# WHAT TO PRODUCE:
Wherever a line of the data contains "dimensions", copy that line.

# SUPPLIED RECORDS:
▬▬▬▬▬▬
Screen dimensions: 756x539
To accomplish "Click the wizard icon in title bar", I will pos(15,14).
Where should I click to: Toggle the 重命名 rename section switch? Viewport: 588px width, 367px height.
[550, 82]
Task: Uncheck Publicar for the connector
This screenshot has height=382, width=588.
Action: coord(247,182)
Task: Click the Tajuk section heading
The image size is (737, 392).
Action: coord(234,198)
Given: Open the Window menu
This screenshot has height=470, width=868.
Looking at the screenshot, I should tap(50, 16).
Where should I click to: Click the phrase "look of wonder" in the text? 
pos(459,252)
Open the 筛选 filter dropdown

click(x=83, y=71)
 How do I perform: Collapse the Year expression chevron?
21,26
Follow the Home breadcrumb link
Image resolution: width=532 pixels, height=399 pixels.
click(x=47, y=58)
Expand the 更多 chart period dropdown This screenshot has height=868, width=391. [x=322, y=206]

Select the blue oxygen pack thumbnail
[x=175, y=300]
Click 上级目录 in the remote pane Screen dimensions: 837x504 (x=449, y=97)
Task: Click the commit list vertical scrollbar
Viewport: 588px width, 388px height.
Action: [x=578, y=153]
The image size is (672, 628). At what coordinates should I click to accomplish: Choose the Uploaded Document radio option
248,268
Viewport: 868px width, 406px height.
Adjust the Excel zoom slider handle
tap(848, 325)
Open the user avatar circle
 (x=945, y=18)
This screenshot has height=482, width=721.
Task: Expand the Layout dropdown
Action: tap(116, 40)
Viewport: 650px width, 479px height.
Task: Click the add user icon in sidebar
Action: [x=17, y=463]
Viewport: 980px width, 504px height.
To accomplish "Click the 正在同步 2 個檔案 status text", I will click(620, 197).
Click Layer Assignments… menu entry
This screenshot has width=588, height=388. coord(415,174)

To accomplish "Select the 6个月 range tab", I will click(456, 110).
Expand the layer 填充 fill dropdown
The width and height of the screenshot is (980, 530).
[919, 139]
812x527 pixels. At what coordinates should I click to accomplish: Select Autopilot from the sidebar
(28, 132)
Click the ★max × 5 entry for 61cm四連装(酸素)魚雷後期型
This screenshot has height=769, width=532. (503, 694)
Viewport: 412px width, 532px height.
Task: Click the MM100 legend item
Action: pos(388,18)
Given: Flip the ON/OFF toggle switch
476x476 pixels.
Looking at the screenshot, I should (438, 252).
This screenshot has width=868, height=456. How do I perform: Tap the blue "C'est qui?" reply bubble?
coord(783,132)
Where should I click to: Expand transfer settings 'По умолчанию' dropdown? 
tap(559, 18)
▬▬▬▬▬▬
# TASK RESPONSE:
Screen dimensions: 756x539
Click 上级目录 in the remote pane Screen dimensions: 837x504 (x=449, y=97)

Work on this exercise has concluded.